Sunday 10 July 2011

Knowing when to bail: This isn't politics, it's bigger than that – just ask Hugh Grant

Hugh Grant: Not just a pretty face
Like everyone in the country, I am agog at what's going on. The tabloid press seem to have sunk to new lows below even those assumed of them. The police seem to be guilty of taking a discretionary approach to what is or is not illegal, based on self-interest. And it would seem that politicians have entered a Faustian pact with the Murdoch empire that has prevented anyone from getting to the bottom of how information is bought, sold and publicised in some parts of the British media.

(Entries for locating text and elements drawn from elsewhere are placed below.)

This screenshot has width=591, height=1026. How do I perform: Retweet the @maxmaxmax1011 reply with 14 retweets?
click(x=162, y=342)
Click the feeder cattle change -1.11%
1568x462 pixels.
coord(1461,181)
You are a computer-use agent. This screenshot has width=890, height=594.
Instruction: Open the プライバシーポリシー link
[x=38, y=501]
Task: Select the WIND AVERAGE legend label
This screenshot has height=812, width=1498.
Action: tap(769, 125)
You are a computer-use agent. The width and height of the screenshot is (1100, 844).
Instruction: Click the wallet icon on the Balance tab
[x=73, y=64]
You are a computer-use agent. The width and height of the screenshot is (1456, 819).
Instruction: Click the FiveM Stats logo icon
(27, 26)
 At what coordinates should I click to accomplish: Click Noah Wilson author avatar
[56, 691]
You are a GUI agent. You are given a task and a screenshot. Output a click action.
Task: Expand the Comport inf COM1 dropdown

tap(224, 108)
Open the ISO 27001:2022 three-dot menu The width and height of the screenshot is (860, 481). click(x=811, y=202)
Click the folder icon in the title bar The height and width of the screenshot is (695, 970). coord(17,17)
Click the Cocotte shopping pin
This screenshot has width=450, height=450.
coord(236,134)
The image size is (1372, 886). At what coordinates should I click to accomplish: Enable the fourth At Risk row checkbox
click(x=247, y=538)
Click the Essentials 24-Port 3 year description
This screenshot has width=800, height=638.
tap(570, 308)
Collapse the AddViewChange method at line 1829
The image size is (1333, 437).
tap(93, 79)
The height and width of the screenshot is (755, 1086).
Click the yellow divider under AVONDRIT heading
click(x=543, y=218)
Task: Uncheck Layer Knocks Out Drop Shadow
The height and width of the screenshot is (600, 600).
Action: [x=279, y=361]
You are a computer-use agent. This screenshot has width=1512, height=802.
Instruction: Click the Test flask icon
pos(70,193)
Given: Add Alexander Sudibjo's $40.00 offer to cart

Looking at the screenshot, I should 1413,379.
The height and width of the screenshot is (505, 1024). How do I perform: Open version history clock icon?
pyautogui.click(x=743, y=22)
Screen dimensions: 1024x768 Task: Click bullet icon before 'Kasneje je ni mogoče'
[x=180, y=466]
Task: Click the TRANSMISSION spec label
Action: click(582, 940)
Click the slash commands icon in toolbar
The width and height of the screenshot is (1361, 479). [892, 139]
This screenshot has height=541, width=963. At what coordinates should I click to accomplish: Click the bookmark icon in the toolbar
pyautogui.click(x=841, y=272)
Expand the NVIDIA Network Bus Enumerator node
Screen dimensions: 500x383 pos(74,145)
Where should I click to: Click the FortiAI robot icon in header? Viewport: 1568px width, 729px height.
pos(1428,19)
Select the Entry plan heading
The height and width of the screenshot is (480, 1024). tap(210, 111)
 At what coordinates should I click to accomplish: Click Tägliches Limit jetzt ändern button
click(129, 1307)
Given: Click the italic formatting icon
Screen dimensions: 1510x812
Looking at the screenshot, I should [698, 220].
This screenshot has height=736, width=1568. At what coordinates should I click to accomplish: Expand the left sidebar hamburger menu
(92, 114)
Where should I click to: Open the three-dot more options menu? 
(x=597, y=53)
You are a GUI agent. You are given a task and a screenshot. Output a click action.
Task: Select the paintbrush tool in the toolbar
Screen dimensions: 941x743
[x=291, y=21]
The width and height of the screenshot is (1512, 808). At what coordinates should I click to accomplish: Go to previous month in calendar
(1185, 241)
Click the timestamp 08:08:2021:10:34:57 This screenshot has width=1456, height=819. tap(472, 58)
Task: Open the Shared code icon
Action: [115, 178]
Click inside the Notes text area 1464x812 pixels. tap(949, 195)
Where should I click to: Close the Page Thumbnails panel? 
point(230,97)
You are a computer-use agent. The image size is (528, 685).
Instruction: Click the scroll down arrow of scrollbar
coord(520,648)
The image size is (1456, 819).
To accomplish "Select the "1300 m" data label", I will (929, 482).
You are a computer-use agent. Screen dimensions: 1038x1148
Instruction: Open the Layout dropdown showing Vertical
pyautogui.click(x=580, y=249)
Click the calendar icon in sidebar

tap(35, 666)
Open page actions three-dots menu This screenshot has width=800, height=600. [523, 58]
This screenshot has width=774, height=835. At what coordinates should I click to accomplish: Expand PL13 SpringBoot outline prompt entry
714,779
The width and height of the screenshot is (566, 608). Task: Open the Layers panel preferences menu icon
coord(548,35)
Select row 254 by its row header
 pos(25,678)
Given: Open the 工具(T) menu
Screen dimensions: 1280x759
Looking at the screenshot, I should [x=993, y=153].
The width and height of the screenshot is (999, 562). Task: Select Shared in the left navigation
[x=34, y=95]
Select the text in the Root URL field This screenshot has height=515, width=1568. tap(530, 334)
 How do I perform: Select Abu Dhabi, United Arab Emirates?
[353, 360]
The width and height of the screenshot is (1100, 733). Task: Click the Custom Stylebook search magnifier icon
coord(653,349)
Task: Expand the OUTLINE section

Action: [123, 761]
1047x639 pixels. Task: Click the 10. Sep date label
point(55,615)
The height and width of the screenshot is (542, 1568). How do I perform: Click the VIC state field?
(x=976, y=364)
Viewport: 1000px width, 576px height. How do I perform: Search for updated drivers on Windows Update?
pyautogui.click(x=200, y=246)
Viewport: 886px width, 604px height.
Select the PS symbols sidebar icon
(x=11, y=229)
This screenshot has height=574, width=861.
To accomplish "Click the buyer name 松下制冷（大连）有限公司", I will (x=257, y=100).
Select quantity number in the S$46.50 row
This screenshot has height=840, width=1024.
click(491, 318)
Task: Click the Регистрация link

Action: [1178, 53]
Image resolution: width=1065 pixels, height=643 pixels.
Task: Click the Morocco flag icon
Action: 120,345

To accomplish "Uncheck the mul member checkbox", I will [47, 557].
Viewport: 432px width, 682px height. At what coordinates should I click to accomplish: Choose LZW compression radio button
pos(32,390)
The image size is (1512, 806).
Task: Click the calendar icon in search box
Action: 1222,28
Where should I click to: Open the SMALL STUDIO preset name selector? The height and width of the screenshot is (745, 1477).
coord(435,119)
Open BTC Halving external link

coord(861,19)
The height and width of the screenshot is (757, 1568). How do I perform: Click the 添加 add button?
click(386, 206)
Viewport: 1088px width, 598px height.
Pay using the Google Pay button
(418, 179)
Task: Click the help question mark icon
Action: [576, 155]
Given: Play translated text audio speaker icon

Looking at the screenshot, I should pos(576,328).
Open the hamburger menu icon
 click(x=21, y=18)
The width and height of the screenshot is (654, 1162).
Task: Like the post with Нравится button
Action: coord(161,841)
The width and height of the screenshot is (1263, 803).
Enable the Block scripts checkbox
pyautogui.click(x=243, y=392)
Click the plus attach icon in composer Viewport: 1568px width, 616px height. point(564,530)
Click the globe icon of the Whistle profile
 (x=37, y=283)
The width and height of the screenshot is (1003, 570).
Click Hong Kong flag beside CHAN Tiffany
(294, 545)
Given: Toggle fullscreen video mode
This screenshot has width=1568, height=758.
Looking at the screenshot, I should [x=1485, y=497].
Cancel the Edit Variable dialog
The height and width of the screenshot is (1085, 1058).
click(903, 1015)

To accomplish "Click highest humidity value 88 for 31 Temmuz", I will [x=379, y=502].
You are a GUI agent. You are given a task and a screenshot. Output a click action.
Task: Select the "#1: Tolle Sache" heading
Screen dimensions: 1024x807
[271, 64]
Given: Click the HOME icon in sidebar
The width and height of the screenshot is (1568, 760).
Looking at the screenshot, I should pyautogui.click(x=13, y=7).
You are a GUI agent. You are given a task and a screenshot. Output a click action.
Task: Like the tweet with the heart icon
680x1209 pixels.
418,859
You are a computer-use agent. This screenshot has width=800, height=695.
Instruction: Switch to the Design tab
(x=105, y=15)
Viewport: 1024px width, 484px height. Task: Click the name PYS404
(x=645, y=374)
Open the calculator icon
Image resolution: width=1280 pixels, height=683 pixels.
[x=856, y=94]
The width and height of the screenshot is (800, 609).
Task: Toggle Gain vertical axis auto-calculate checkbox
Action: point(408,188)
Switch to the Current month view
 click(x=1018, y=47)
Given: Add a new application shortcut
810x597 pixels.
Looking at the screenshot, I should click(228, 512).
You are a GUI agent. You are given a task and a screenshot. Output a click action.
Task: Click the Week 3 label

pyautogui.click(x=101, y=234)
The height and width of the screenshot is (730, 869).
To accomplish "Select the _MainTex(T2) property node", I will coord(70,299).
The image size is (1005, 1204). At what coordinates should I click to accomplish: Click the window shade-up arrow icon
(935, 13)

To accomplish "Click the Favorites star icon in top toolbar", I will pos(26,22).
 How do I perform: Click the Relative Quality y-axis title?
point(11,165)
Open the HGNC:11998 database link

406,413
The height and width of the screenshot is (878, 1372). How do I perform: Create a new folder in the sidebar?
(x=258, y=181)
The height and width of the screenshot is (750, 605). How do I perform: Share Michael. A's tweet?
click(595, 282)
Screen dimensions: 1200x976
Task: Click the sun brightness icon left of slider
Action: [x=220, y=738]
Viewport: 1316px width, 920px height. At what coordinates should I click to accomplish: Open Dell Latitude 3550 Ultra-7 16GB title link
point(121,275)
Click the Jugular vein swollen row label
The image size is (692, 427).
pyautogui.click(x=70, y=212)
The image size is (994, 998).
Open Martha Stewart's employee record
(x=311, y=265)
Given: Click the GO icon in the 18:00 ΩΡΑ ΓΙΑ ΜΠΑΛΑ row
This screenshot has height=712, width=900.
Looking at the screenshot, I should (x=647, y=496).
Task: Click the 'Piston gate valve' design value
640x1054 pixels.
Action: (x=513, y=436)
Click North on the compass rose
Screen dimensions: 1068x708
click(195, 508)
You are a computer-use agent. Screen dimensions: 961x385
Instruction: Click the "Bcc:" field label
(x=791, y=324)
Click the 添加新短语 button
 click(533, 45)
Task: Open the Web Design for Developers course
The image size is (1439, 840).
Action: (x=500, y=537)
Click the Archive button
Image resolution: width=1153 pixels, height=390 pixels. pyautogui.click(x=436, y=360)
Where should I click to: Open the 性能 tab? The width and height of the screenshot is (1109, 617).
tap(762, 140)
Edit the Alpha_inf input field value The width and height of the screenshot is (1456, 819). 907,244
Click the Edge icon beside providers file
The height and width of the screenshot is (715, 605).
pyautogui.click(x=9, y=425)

Just ask Hugh Grant, he knows all about it.

It now seems clear that Murdoch may not be allowed to buy the rest of the BSkyB but that his current holdings need to be reviewed and reduced. Even without further revelations only a nitwit would try to defend the assertion that News International will do a thorough job cleaning up its act through self-regulation or, for that matter, the Metropolitan Police should be left to its own devices. It is political suicide to trivialise the implications of this, because the public have got beyond the 'smoke without fire' stage to organising its own evacuation. The public isn't waiting for politicians to tell them what to do: Mumsnet and the Church of England are looking at a Murdoch boycott and are sufficiently well informed not to be distracted by the closure of the News of the World. The good old Guardian has become our very own Washington Post, now looked to across the world for the only unbiased coverage of this whole business.

I have a close friend who is the international editor of a well-known celebrity magazine and she has often told me of the fear the famous have of the British tabloid press, some choose never to come to the UK or leave hastily because of it. No great loss, you may think, but an interesting indicator of how the British tabloid press is in a class of its own when it comes to being out of control. Further it has always fascinated me that the worst practices of some of the media in this country are managed and exploited by non-residents who would not welcome or tolerate such intrusion in the countries they choose to live in. Having said that, my friend has often argued for the continuance of an unregulated press. So what's to do?

Ed Miliband has been accused of playing politics with this issue, I don't think that is possible. Like Watergate and the Profumo Affair, it's got beyond that now. We do need to stop the Murdoch takeover sharpish. We do need someone to stop the deleting as it is now, shredding as it was in Ollie North's day. And as David Cameron agreed, old Rebekah Brooks needs to go whether she is a 'lightning rod' or not, if only to say that if it all goes tits up on your watch, it's your responsibility.

I am amazed and, I have to say, delighted at the role Hugh Grant has played in all this. It seems following his relentless experience of being 'papped', he fought back by taking ex-News of the World journalist Paul McMullan out for a drink with a microphone pen in his pocket to record and expose the hacking, police bribery allegations and the culpability of politicians and newspaper editors and bosses as McMullan bragged that 'he [Grant] was powerless to do anything about it.' Given his extraordinary tenacity I think he should definitely play himself in the inevitable film.

It may yet turn out that Andy Coulson becomes #newsgate's Oliver North, but even going for his scalp won't keep the information, outrage and disgust coming wave upon wave now. Talking of waves, if you want to avoid a painful wipeout, the knowledgeable surfer knows when it's best to bail  a surfing term meaning jumping in the water before you lose your balance. Let's hope the PM remembers in time, that to ride the next wave, bailing is better than heading for a wipeout.